[Exercise inputs]:
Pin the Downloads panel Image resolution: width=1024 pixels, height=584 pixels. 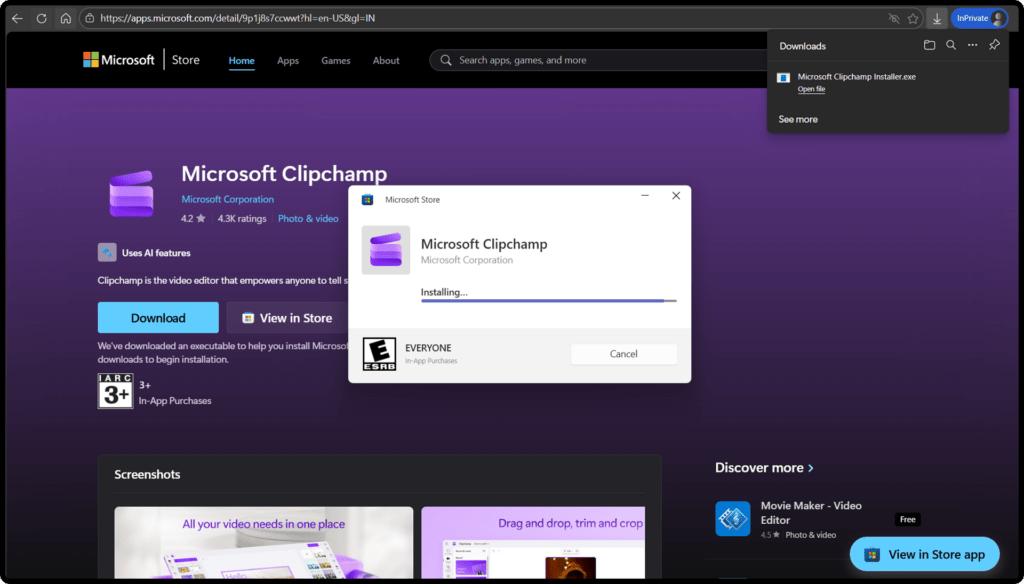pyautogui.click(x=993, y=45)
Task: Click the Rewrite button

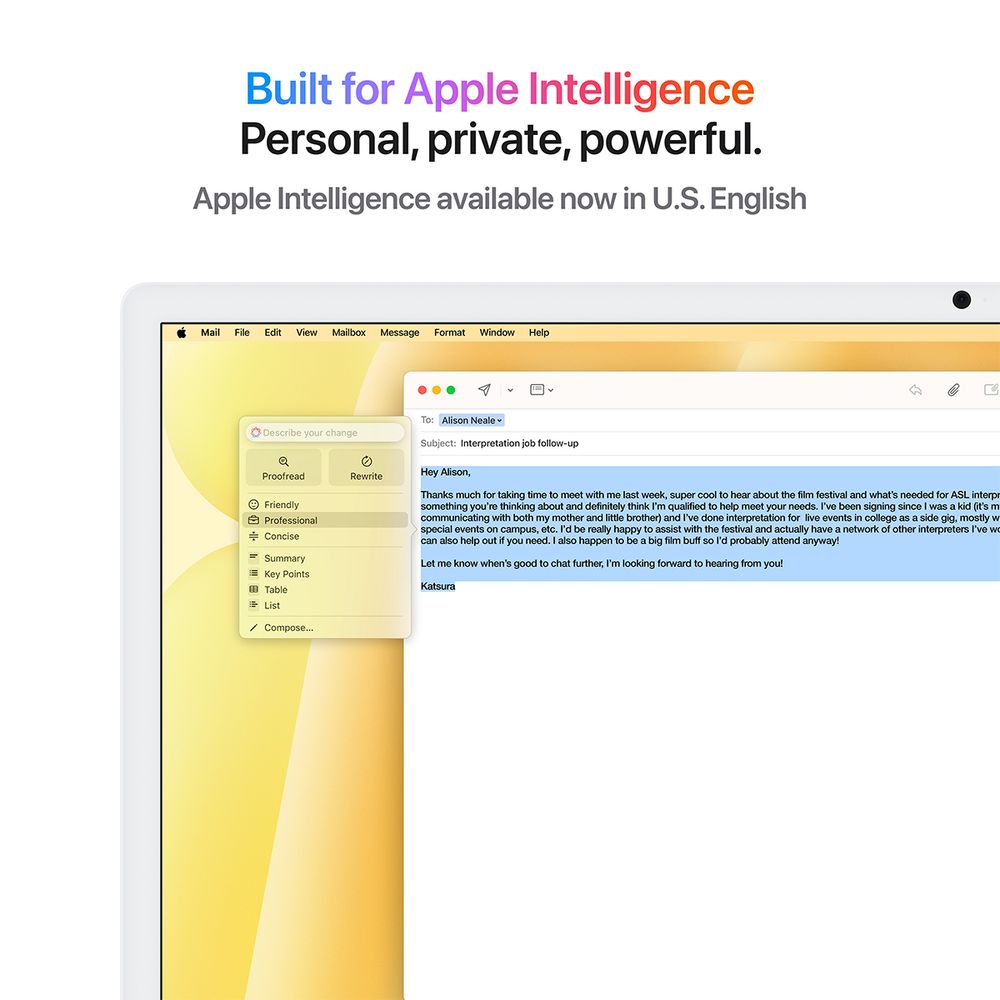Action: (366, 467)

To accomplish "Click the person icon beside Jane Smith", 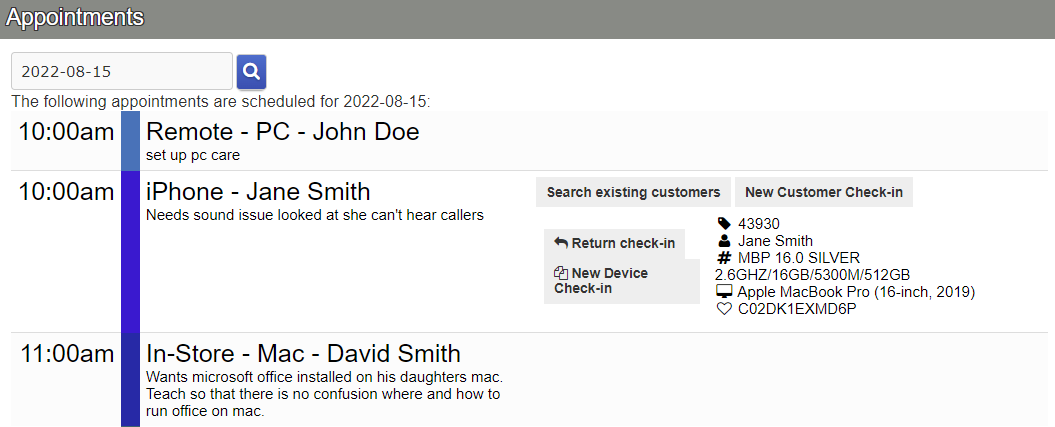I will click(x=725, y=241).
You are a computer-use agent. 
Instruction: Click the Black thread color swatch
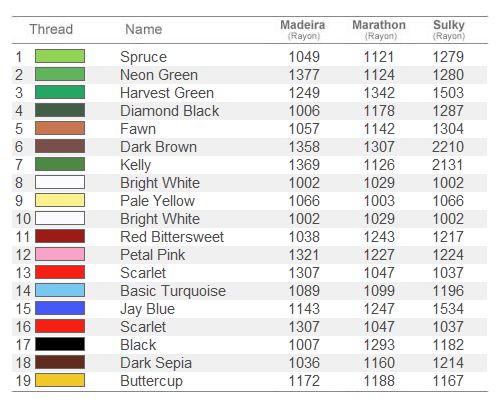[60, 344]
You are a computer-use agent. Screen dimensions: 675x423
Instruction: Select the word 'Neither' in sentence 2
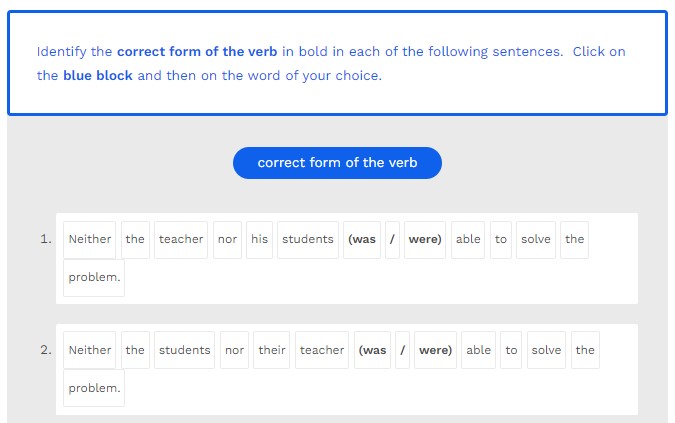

[What is needed]: Copy each line in the listing where "agent" appears.

[Reply]:
You are a computer-use agent. 
You are a computer-use agent. Screen dimensions: 675x423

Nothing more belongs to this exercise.